Perhaps the biggest frontier for the Numerati is medicine. If they can figure us out as patients, both by our genome and our behavior, they could revolutionize health care. Some of this is scary, of course, which is why people are reluctant to digitize medical data--and why many of us have to scrawl our on a clipboard while waiting for the doctor.

Wal-Mart is in a position to change the dynamic, and the company is busy doing it. Here's the BW story (that I should have linked to a 10 days ago).

 From the story:

The secret to gathering accurate records while preserving patient privacy is in the software.
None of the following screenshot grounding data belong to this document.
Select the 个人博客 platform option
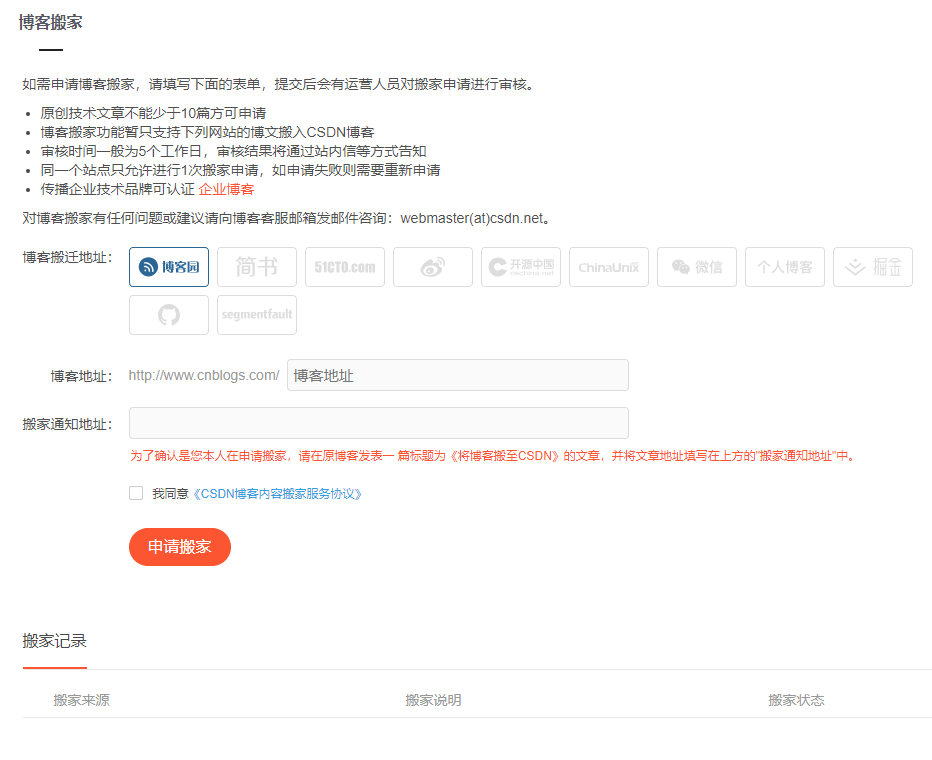pyautogui.click(x=784, y=266)
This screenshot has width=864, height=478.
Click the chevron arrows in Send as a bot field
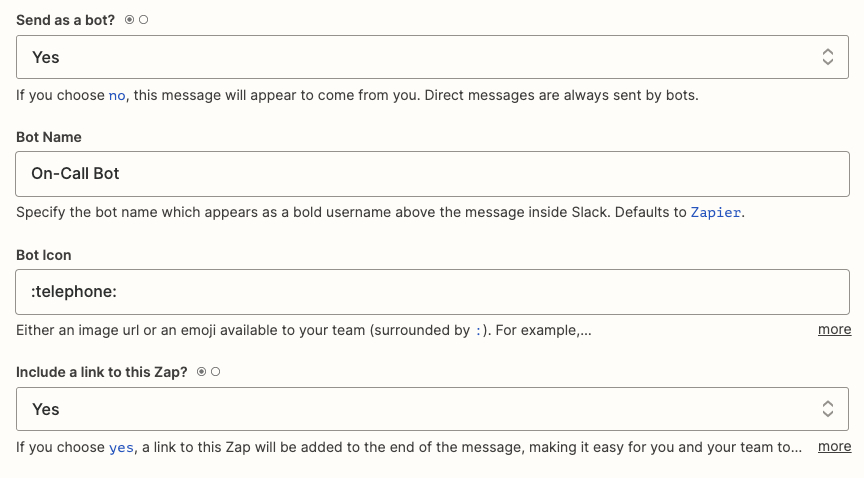(x=827, y=57)
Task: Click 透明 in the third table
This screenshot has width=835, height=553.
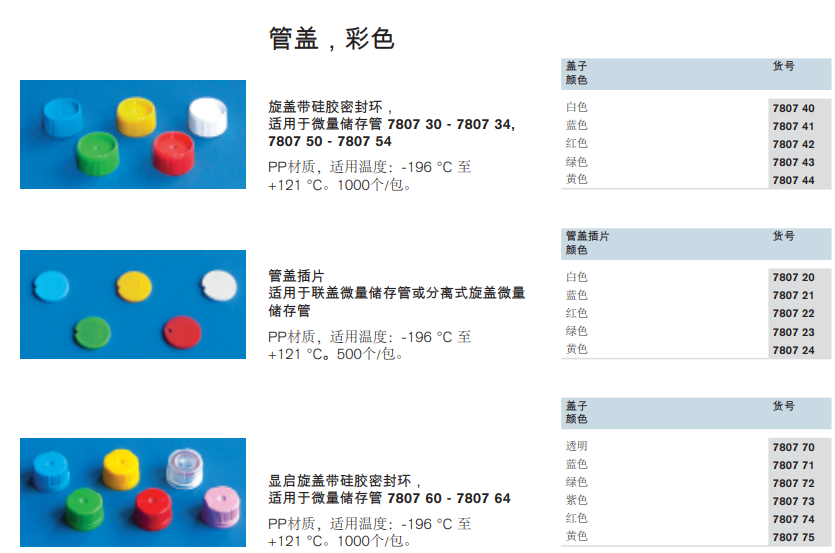Action: pos(576,446)
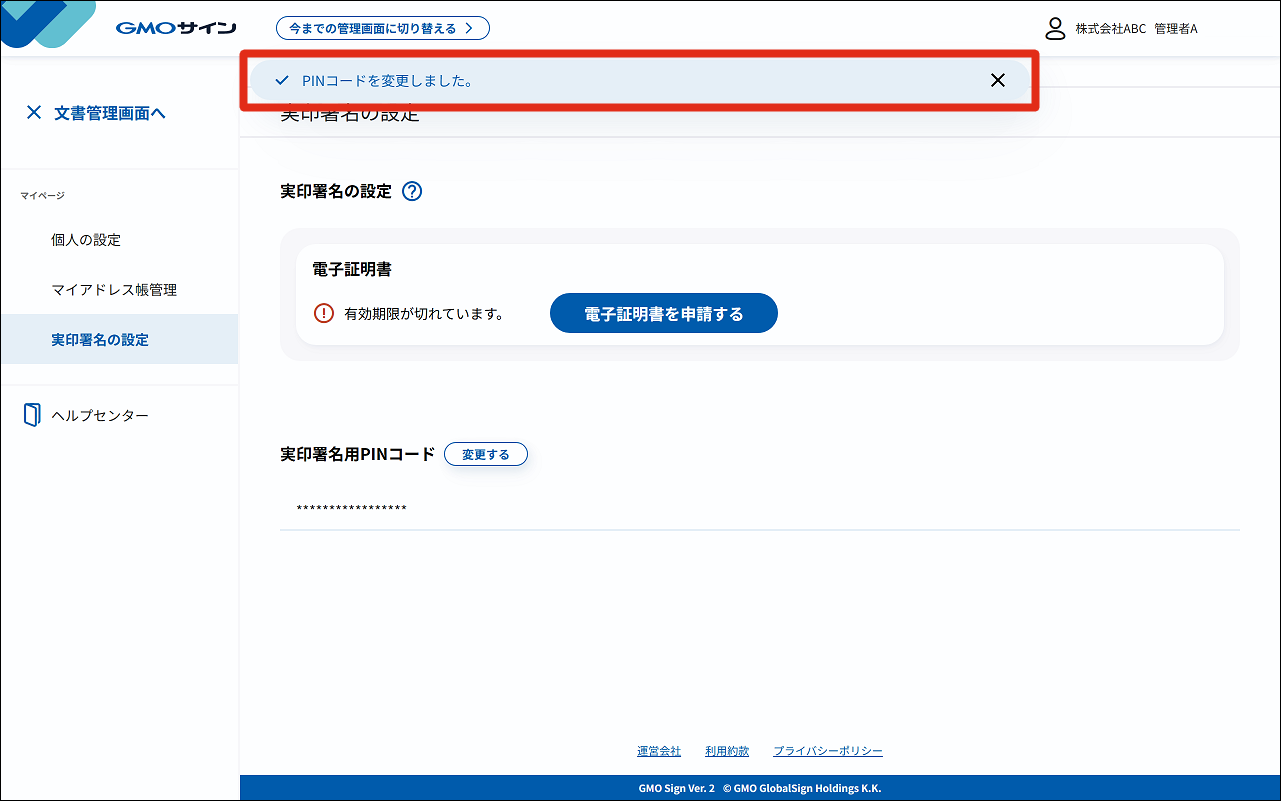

It automatically pulls information from the databases of participating insurers, pharmacies, and other parties, then stores it in password-protected digital files that only the employee can access. Wal-Mart didn't dream up this software system on its own. It's the product of a not-for-profit enterprise called Dossia, funded by major corporations including Intel (INTC), AT&T (T), and Pitney Bowes (PBI), as well as Wal-Mart itself. Each invested $1.5 million in the new company. The goal, says Dossia CEO Colin Evans, is simply "to make health care more efficient." Starting next year, Intel and the other original equity partners plan to implement the service and market it to other companies.

As I've written, today's economic troubles are going to give companies and governments a good reason to push for efficiencies. This will place more of our lives and work into the digital realm-- and produce all sorts of opportunities for the Numerati.